Mme Roy affirme que le fait d’assister maintenant aux cérémonies du jour du Souvenir lui permet de se sentir comme une ancienne combattante à part entière, fière de faire partie de l’armée et de commémorer d’autres personnes qui ont vécu des expériences similaires, mais qui ne sont plus en vie.
Déposer des couronnes est significatif, a-t-elle dit, «parce que nous sommes importants, et les personnes homosexuelles qui se sont battues pour le Canada sont importantes».

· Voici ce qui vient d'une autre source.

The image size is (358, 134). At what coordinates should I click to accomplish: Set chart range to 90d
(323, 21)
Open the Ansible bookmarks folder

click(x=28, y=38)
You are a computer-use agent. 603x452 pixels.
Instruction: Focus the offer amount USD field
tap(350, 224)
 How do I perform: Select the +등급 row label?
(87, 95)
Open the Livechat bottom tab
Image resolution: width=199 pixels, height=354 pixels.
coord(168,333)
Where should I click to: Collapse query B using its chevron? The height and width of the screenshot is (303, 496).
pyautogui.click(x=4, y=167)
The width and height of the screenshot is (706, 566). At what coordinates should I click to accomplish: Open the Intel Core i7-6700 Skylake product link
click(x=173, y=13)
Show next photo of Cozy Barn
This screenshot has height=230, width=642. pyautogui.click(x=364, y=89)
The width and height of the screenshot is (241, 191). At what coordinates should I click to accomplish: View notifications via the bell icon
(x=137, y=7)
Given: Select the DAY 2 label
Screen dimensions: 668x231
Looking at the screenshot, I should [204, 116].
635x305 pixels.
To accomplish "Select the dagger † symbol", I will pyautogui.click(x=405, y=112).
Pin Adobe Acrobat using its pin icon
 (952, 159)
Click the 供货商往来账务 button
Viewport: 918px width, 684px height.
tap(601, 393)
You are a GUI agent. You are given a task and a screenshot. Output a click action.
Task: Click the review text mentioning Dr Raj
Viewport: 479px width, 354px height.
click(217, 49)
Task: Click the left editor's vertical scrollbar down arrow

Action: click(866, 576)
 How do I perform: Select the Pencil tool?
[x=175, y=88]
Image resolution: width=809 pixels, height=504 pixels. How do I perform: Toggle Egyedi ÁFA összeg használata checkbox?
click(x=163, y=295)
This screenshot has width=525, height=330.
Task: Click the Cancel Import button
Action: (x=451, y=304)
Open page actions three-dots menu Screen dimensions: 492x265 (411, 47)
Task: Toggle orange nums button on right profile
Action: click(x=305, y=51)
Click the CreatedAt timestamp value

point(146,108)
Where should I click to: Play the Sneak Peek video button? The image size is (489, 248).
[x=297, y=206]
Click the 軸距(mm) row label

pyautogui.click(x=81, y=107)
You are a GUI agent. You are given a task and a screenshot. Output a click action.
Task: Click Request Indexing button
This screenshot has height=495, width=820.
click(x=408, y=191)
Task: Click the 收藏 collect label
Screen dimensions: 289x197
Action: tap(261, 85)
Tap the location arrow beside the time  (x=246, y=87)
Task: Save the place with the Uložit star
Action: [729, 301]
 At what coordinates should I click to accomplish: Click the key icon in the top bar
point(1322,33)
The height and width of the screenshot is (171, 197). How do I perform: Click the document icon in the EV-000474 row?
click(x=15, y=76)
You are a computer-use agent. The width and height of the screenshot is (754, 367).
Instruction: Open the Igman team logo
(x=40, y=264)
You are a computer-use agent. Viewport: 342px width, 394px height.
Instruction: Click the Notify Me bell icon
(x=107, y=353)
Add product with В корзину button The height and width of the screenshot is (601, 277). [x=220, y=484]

Elle a déclaré que, pour de nombreux survivants de la purge, les souvenirs du service sont «en quelque sorte mélangés» entre la fierté d’avoir servi leur pays et le fait de savoir qu’ils ont été expulsés pour quelque chose qui n’avait rien à voir avec leurs compétences.
«On a fait ça à plus de 9000 personnes. On a détruit leur famille et leur vie, c’est pourquoi ce jour est si important.»
Mme Roy souligne qu’une partie des fonds provenant du règlement judiciaire sont utilisés pour des initiatives qui rendent hommage à la contribution des anciens combattants LGBTQ+ du Canada, notamment l’édification éventuelle à Ottawa d’un monument dédié aux survivants de la purge.
L’organisme collige et conserve aussi des documents sur la purge, travaille sur une exposition au Musée canadien pour les droits de la personne à Winnipeg et formule des recommandations sur la façon d’améliorer l’inclusion des LGBTQ+ dans la fonction publique.